Die Ausstellung zeigt Werke, die das Publikum zum ersten Mal zu sehen bekommt, deshalb ist sie nicht nur für das Fachpublikum interessant, sondern für alle, die sich für Kunst begeistern. Es geht hier auch um eine Einladung an die jungen Menschen, zusammen in die Vergangenheit zu blicken und die Zukunft zu entschlüsseln. Über den Neuerungscharakter der Ausstellung weiß Monica Enache am besten Bescheid. Die Kuratorin der Ausstellung ist auch Leiterin der Abteilung Moderne Rumänische Kunst:
Das ist eigentlich die zweite Monographie-Ausstellung — die erste fand 1970 statt, umfasste aber nur 11 Werke Rosenthals und hatte keinen Katalog. Die Katalogschrift, die diesmal die Ausstellung begleitet, umfasst alle Werke, über die wir heute erfahren haben — im In- und Ausland, in öffentlichen wie privaten Sammlungen.“
Wie die Kuratorin dann ausführt, geht es auch um bisher völlig unbekannte Werke. Aber der Band enthält auch alle Briefe, die es heute in Rumänien aus Rosenthals Nachlass gibt. Einige liegen in der Nationalbibliothek, die anderen in der Bibliothek der Rumänischen Akademie. Das sind Briefe, die Rosenthal seinen Freunden geschrieben hat — vor allem dem Politiker und Publizisten C. A. Rosetti und dem Arzt Adolf Gruno. Abgesehen von der kunstdetektivischen Arbeit, die Werke Rosenthals zusammenzuführen, versucht die Ausstellung auch mehr Licht auf seinen Aktivismus zu werfen. Rosenthal stand nämlich offen und vorbehaltslos auf der Seite der Revolution — von daher sei die Ausstellung ein Anstoß für uns, nachzudenken, inwiefern wir denn bereit sind, für eine gemeinsame Causa einzutreten, sagt Monica Enache. Mithilfe der Ausstellung ist dann ein ehrlicher Blick auf die nähere oder weniger nahe Vergangenheit möglich, auf Persönlichkeiten und Momente — es gilt, die Propagandaschichten abzuschälen und ihre wahre Bedeutung freizulegen, meint die Kuratorin, der diese Ausstellung besonders am Herzen liegt:
Für mich kommt sie einer Neueröffnung des Museums gleich. Ich habe viel und lange von zuhause gearbeitet, was hilfreich war, da die Recherche so tiefgründiger, aber auch praktischer wurde. Das war ein Glück im Unglück, sozusagen“, findet Enache. Sie plante die Ausstellung als Publikumsmagnet, denn — sagt sie — jeder in Rumänien sollte zumindest einmal dieses Bild des Revolutionären Rumäniens“ gesehen haben und zumindest für die Bukarester — wenn es schon keine Touristen mehr gibt — ist das eine Einladung, die man schlecht ausschlagen kann.
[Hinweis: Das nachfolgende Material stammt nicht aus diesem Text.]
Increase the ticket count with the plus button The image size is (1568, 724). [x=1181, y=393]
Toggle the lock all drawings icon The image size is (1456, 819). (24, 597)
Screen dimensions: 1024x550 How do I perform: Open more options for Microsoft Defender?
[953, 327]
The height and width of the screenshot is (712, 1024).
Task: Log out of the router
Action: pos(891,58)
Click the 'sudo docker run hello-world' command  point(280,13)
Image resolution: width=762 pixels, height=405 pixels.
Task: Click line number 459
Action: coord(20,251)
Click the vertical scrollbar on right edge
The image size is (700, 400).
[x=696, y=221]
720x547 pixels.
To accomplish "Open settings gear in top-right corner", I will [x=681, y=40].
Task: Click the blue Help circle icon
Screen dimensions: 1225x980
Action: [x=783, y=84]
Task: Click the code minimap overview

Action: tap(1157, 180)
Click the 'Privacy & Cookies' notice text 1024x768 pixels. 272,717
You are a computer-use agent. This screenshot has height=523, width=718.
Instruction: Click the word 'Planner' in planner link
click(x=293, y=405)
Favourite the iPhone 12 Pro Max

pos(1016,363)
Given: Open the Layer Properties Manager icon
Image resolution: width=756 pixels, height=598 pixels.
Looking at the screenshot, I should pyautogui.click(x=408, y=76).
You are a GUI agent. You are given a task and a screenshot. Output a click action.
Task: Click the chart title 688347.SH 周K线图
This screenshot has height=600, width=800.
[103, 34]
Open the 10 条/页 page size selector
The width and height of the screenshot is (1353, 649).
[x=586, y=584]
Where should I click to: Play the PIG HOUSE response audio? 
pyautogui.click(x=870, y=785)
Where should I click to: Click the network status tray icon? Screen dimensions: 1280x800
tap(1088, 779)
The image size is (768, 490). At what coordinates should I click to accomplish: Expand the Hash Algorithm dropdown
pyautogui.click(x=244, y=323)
Enache wollte aber abgesehen von den bekannteren Bildern auch den weniger bekannten Teil seines Lebens und Schaffens zeigen: Letztendlich sei Rosenthals politische Arbeit viel wichtiger als seine Kunst, was einer Kuratorin nicht leicht einzugestehen falle, meint Enache. Am ehesten gibt sein Nachlass Einsicht in seine politischen Einstellung, sagt die Kunstexpertin, die bei der Vernissage aus einem Brief des jüdischen Künstlers an den Revolutionsanführer von 1848 C.A. Rosetti vorlas:
Es gibt so viele vernünftige Menschen in unserem Land und so viele Leidenschaften gilt es zu überwinden. Warum bin ich nicht, wenn auch nur für einen Augenblick, der Mächtigste? Du kann es nicht fassen, wie stark ich für eure Sache leide. Ich hätte nie geglaubt, so walachisch zu sein“, schrieb Rosenthal am 26. Juli 1848 an C.A. Rosetti.